Report each line in the records below that contains the word "height".

Supplied data
——————

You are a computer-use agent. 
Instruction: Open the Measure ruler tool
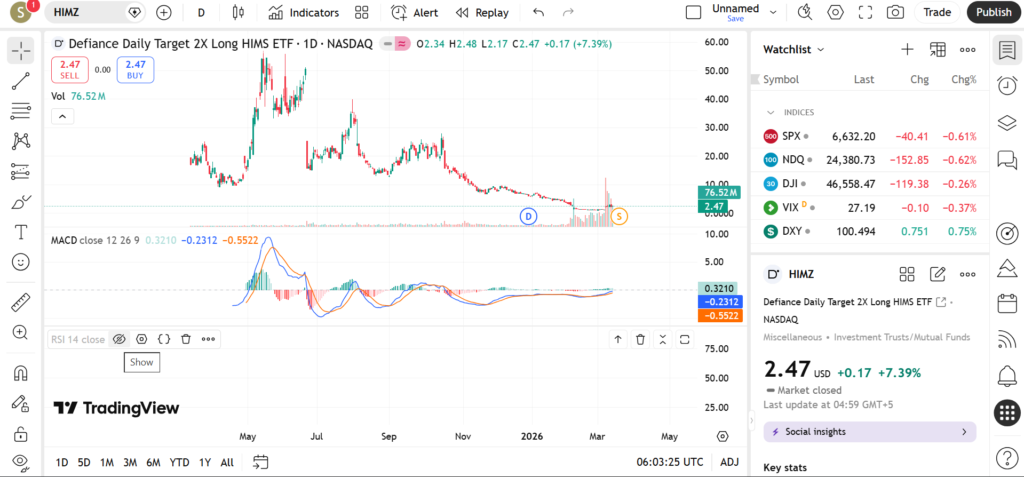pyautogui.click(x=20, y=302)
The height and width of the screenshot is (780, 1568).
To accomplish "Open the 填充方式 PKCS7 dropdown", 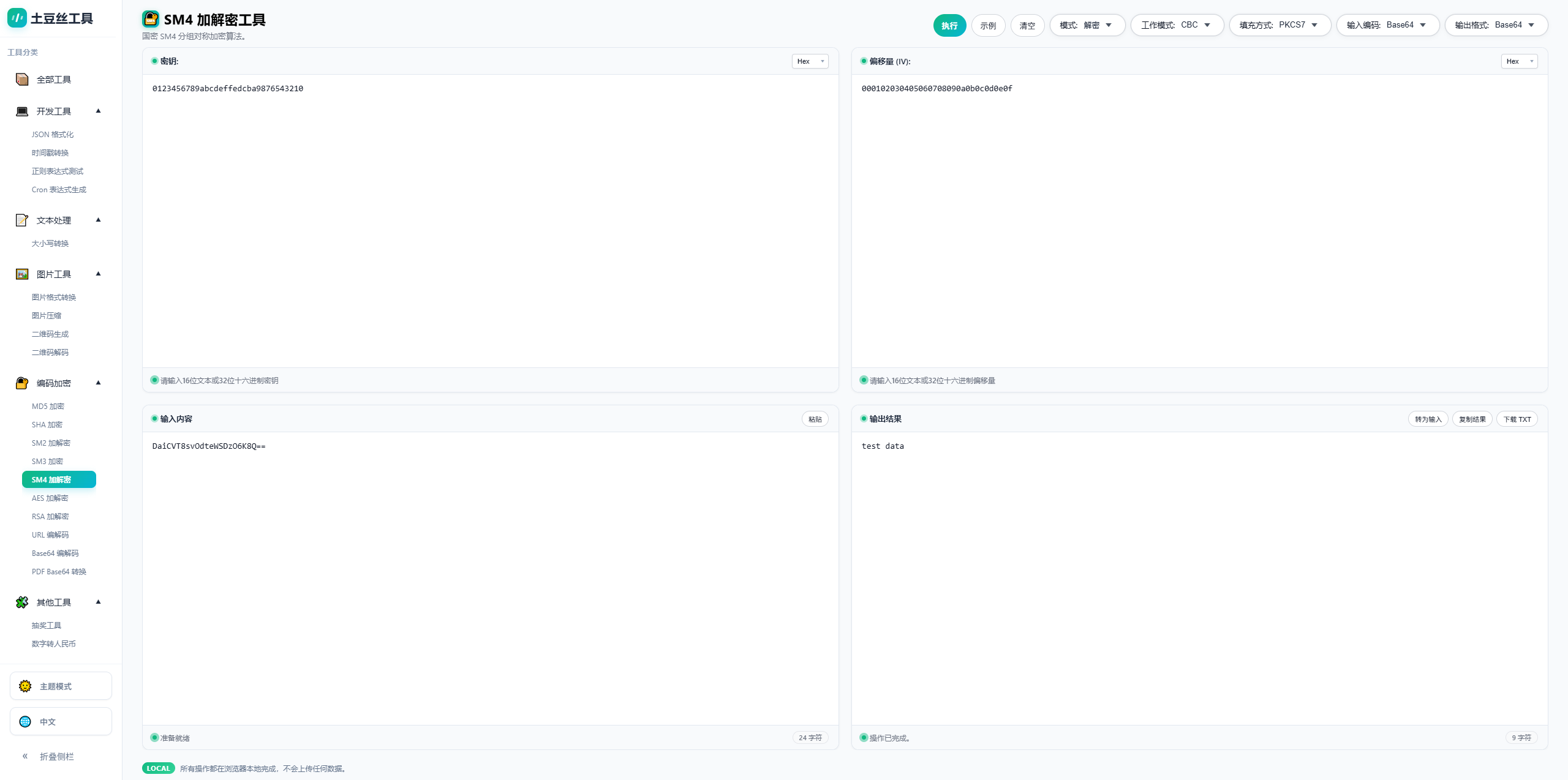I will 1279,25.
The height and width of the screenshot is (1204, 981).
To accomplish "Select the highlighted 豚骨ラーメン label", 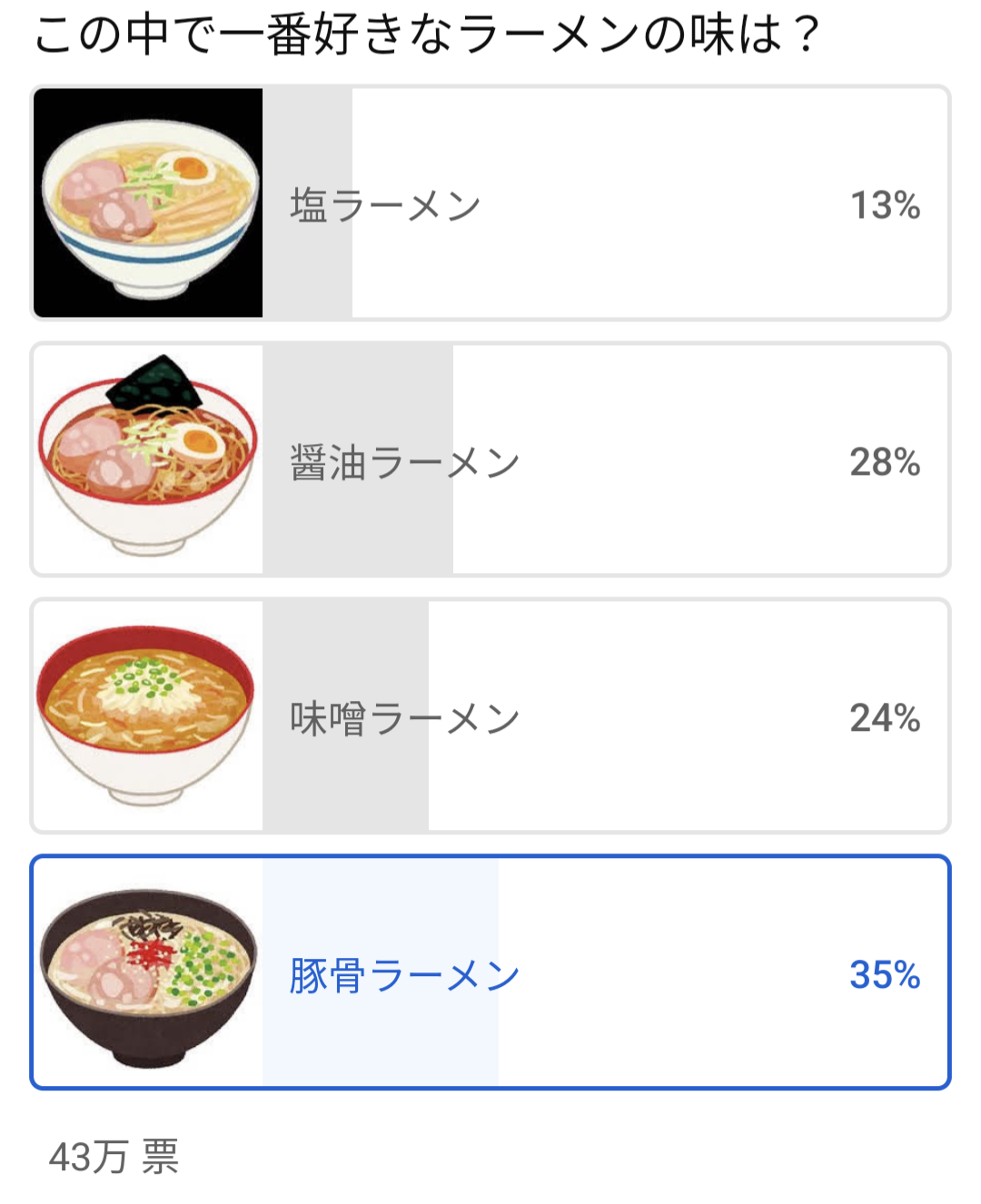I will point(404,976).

——————

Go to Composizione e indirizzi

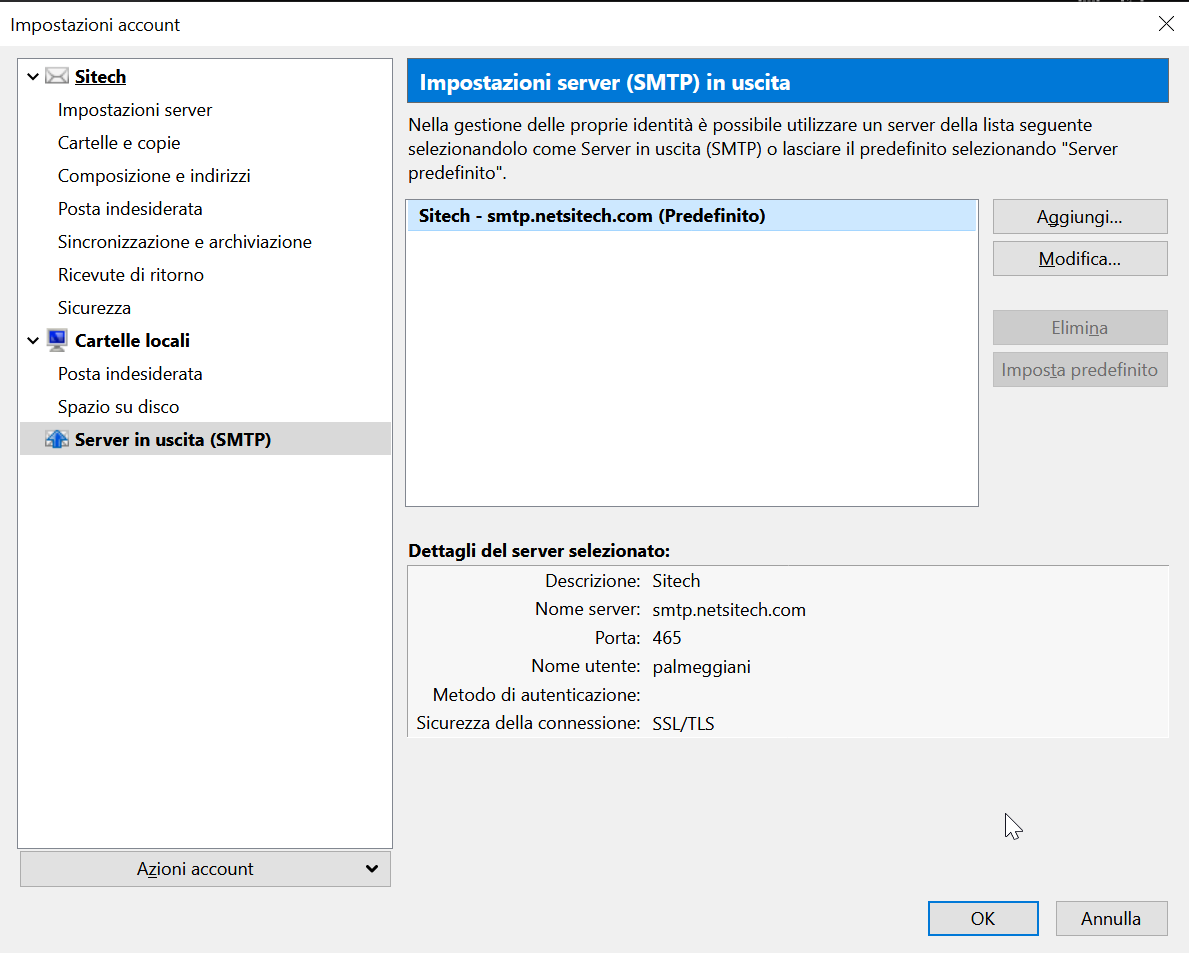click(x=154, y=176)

——————

Solution below
The height and width of the screenshot is (780, 1568).
The height and width of the screenshot is (1204, 981).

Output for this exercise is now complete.